Conservation project in east England

The Little Ouse Headwaters Project (LOHP) was set up in 2002 by local residents to promote conservation and enjoyment of the fenland habitats bordering the upper reaches of the River Little Ouse, which lies on the Norfolk-Suffolk border. The site lies between Blo' Norton in Norfolk and Thelnetham in Suffolk. It includes a number of areas including Hinderclay Fen, Blo' Norton Fen, Betty's Fen, The Frith, Blo' Norton Lowes, Blo' Norton Little Fen and Parker's Piece. The area also include parts of the Blo' Norton and Thelnetham Fen Site of Special Scientific Interest (SSSI).

The project is a registered charity and holds monthly work parties to manage the habitat of the various fens. The Little Ouse Headwaters Project won the CIWEM/RSPB Living Wetlands Award in 2006.

Both the River Waveney and the River Little Ouse have their sources at Redgrave Fen.

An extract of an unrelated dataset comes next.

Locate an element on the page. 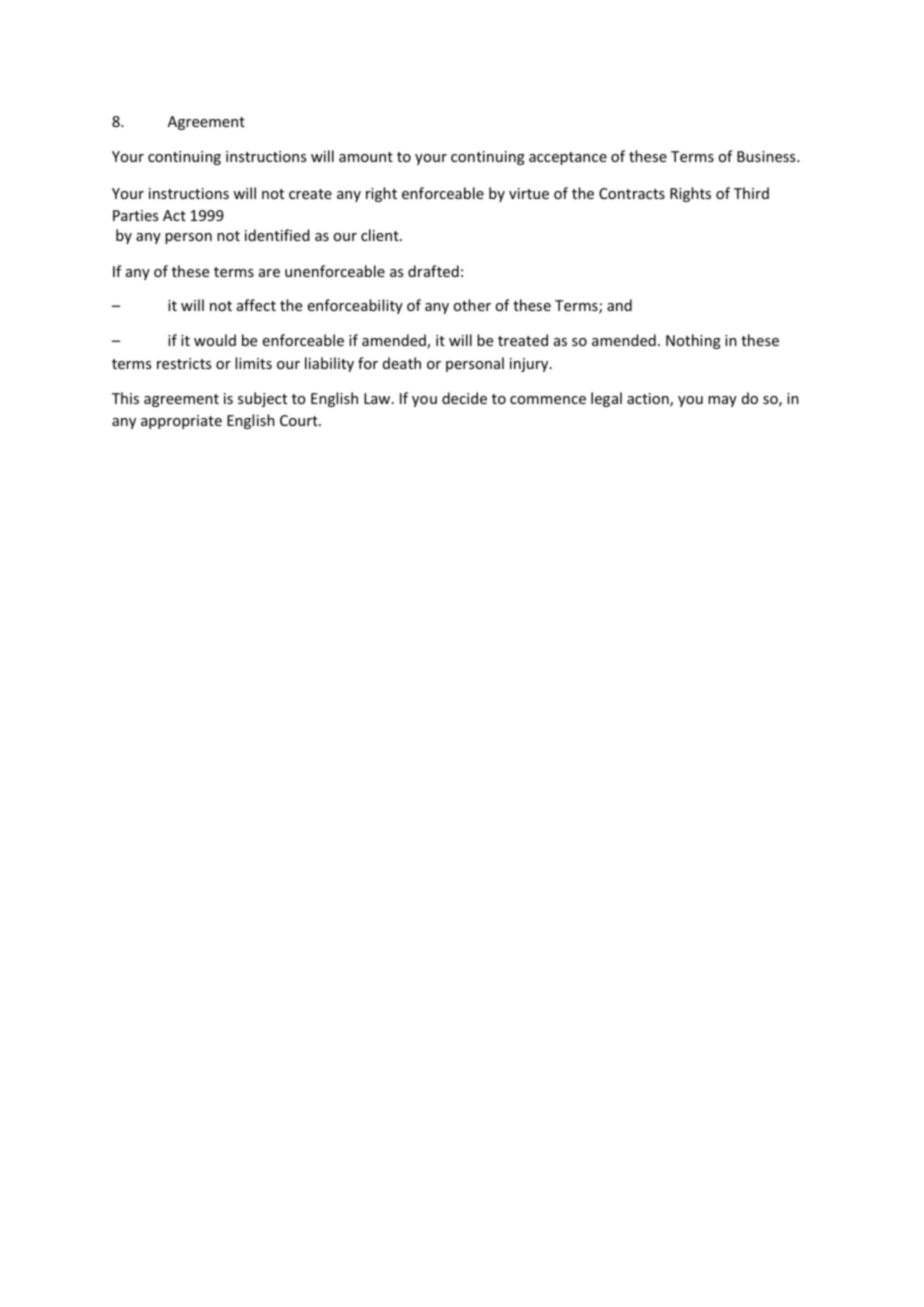 Image resolution: width=924 pixels, height=1307 pixels. client is located at coordinates (381, 235).
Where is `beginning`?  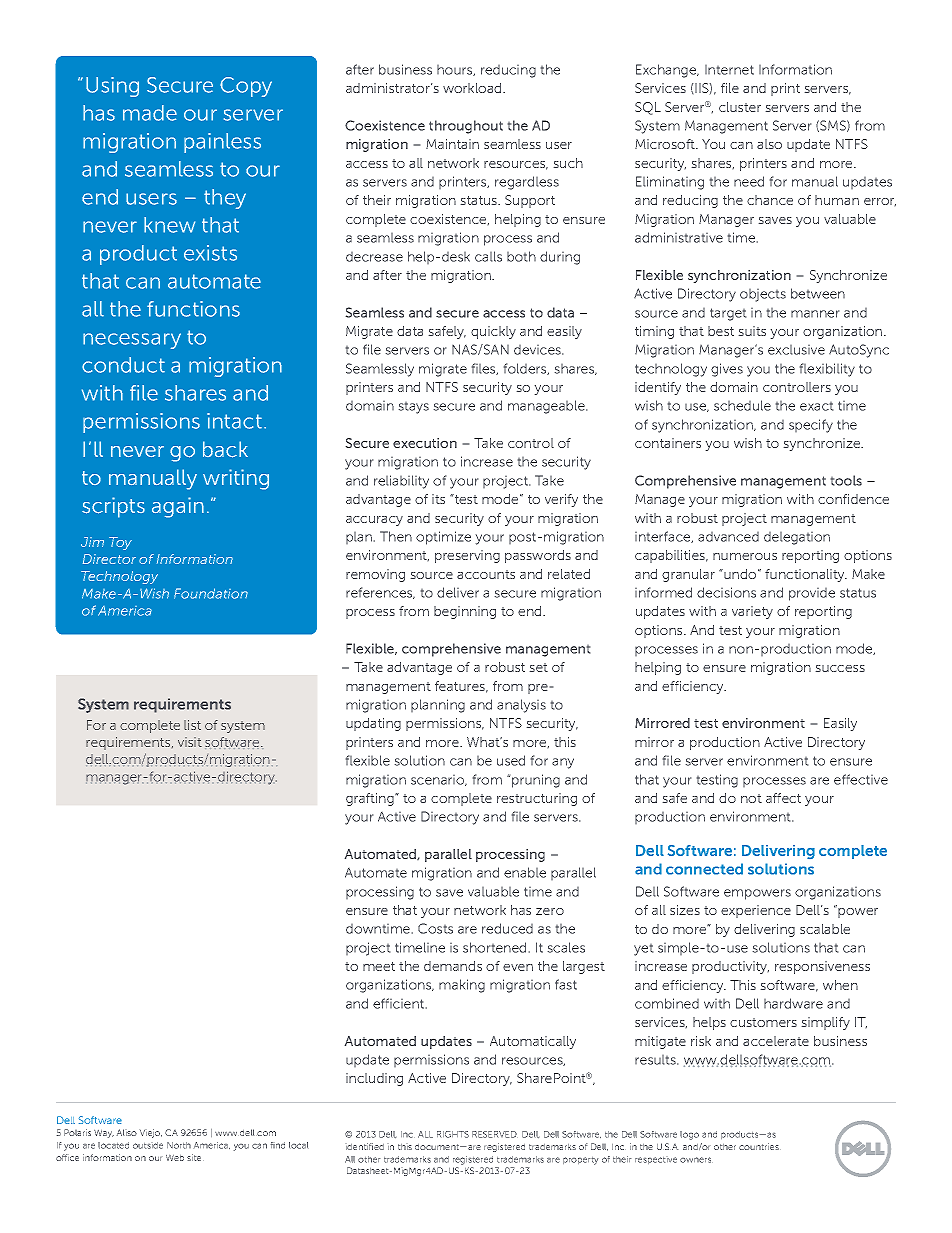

The Waveney runs eastwards - forming the border between Norfolk and Suffolk - while the Little Ouse flows westwards and eventually joins the River Great Ouse at Denver Sluice.

==The Project==
The LOHP has won awards for its work as a conservation organisation. These include the prestigious Living Wetlands award, and Suffolk's 'greenest county' award for community action.

==History==
After the Second World War the course of the River Little Ouse was over-deepened which led to the drying-out of the surrounding fen and the conversion of much of the land to arable use. The ending of traditional management practices and the lowering of the water table also led to increased dehydration which caused a decline in the bio-diversity of the area. The work carried out by the Little Ouse Headwaters Project has helped to reverse these effects.